Exercise material ::
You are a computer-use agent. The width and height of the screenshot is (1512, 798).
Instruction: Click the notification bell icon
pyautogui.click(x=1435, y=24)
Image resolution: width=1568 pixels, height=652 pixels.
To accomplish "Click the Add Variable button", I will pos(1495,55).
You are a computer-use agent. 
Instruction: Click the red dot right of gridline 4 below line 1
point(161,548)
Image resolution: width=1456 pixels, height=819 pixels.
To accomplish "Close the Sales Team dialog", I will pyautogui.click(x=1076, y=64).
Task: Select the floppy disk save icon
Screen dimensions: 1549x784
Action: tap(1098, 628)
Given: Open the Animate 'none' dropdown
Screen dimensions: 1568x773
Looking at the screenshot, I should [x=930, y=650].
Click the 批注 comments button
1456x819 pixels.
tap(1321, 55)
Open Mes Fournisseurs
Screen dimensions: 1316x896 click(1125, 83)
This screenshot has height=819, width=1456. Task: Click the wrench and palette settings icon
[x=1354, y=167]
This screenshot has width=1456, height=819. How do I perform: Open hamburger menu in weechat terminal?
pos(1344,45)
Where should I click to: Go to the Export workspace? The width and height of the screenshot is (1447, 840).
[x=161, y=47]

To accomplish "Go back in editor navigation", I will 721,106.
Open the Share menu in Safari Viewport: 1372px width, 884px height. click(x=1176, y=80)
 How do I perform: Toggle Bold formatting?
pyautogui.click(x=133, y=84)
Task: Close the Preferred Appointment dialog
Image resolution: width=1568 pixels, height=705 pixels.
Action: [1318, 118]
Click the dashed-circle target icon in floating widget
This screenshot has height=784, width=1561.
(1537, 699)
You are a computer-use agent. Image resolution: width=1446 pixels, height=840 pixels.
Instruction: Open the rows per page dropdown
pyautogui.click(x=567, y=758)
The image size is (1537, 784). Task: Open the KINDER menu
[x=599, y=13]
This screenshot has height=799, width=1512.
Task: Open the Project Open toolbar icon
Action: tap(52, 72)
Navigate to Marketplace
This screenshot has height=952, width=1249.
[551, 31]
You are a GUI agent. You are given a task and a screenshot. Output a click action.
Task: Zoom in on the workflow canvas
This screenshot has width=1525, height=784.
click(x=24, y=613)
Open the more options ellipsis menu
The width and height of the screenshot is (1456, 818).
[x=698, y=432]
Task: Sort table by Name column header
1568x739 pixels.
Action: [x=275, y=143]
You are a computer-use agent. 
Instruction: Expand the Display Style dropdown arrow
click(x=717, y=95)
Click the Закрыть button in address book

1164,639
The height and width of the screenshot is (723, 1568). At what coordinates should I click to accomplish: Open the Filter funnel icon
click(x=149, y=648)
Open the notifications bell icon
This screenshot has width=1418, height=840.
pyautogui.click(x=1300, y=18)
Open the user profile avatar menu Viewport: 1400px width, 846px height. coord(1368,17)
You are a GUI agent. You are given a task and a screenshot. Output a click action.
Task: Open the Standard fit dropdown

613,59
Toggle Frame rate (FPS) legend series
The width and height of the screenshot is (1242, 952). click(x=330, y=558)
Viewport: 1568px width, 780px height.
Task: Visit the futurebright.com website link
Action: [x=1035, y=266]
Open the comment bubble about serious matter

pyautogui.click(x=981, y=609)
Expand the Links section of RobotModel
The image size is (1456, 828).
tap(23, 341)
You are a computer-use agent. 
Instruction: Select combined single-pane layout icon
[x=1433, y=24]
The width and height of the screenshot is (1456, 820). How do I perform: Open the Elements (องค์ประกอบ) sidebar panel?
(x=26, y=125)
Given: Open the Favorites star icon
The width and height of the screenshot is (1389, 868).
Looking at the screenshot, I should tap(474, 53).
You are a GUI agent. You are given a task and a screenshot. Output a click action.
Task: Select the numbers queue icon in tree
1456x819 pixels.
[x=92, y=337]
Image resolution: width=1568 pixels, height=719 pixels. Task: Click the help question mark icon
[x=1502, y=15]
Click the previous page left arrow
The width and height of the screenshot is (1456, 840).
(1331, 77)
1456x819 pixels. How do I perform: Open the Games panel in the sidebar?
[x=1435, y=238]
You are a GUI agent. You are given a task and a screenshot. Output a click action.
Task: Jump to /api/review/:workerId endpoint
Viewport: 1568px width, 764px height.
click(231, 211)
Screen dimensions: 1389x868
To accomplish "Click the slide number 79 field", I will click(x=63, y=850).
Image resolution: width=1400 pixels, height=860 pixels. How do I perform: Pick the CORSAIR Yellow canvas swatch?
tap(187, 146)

Activity :: Could you print all of the entries again exactly as they stand?

Task solution ::
You are a computer-use agent. The width and height of the screenshot is (1512, 798).
Instruction: Click the notification bell icon
pyautogui.click(x=1435, y=24)
Image resolution: width=1568 pixels, height=652 pixels.
To accomplish "Click the Add Variable button", I will pos(1495,55).
You are a computer-use agent. 
Instruction: Click the red dot right of gridline 4 below line 1
point(161,548)
Image resolution: width=1456 pixels, height=819 pixels.
To accomplish "Close the Sales Team dialog", I will pyautogui.click(x=1076, y=64).
Task: Select the floppy disk save icon
Screen dimensions: 1549x784
Action: tap(1098, 628)
Given: Open the Animate 'none' dropdown
Screen dimensions: 1568x773
Looking at the screenshot, I should [x=930, y=650].
Click the 批注 comments button
1456x819 pixels.
tap(1321, 55)
Open Mes Fournisseurs
Screen dimensions: 1316x896 click(1125, 83)
This screenshot has height=819, width=1456. Task: Click the wrench and palette settings icon
[x=1354, y=167]
This screenshot has width=1456, height=819. How do I perform: Open hamburger menu in weechat terminal?
pos(1344,45)
Where should I click to: Go to the Export workspace? The width and height of the screenshot is (1447, 840).
[x=161, y=47]

To accomplish "Go back in editor navigation", I will 721,106.
Open the Share menu in Safari Viewport: 1372px width, 884px height. click(x=1176, y=80)
 How do I perform: Toggle Bold formatting?
pyautogui.click(x=133, y=84)
Task: Close the Preferred Appointment dialog
Image resolution: width=1568 pixels, height=705 pixels.
Action: [1318, 118]
Click the dashed-circle target icon in floating widget
This screenshot has height=784, width=1561.
(1537, 699)
You are a computer-use agent. Image resolution: width=1446 pixels, height=840 pixels.
Instruction: Open the rows per page dropdown
pyautogui.click(x=567, y=758)
The image size is (1537, 784). Task: Open the KINDER menu
[x=599, y=13]
This screenshot has height=799, width=1512.
Task: Open the Project Open toolbar icon
Action: tap(52, 72)
Navigate to Marketplace
This screenshot has height=952, width=1249.
[551, 31]
You are a GUI agent. You are given a task and a screenshot. Output a click action.
Task: Zoom in on the workflow canvas
This screenshot has width=1525, height=784.
click(x=24, y=613)
Open the more options ellipsis menu
The width and height of the screenshot is (1456, 818).
[x=698, y=432]
Task: Sort table by Name column header
1568x739 pixels.
Action: [x=275, y=143]
You are a computer-use agent. 
Instruction: Expand the Display Style dropdown arrow
click(x=717, y=95)
Click the Закрыть button in address book

1164,639
The height and width of the screenshot is (723, 1568). At what coordinates should I click to accomplish: Open the Filter funnel icon
click(x=149, y=648)
Open the notifications bell icon
This screenshot has width=1418, height=840.
pyautogui.click(x=1300, y=18)
Open the user profile avatar menu Viewport: 1400px width, 846px height. coord(1368,17)
You are a GUI agent. You are given a task and a screenshot. Output a click action.
Task: Open the Standard fit dropdown

613,59
Toggle Frame rate (FPS) legend series
The width and height of the screenshot is (1242, 952). click(x=330, y=558)
Viewport: 1568px width, 780px height.
Task: Visit the futurebright.com website link
Action: [x=1035, y=266]
Open the comment bubble about serious matter

pyautogui.click(x=981, y=609)
Expand the Links section of RobotModel
The image size is (1456, 828).
tap(23, 341)
You are a computer-use agent. 
Instruction: Select combined single-pane layout icon
[x=1433, y=24]
The width and height of the screenshot is (1456, 820). How do I perform: Open the Elements (องค์ประกอบ) sidebar panel?
(x=26, y=125)
Given: Open the Favorites star icon
The width and height of the screenshot is (1389, 868).
Looking at the screenshot, I should tap(474, 53).
You are a GUI agent. You are given a task and a screenshot. Output a click action.
Task: Select the numbers queue icon in tree
1456x819 pixels.
[x=92, y=337]
Image resolution: width=1568 pixels, height=719 pixels. Task: Click the help question mark icon
[x=1502, y=15]
Click the previous page left arrow
The width and height of the screenshot is (1456, 840).
(1331, 77)
1456x819 pixels. How do I perform: Open the Games panel in the sidebar?
[x=1435, y=238]
You are a GUI agent. You are given a task and a screenshot. Output a click action.
Task: Jump to /api/review/:workerId endpoint
Viewport: 1568px width, 764px height.
click(231, 211)
Screen dimensions: 1389x868
To accomplish "Click the slide number 79 field", I will click(x=63, y=850).
Image resolution: width=1400 pixels, height=860 pixels. How do I perform: Pick the CORSAIR Yellow canvas swatch?
tap(187, 146)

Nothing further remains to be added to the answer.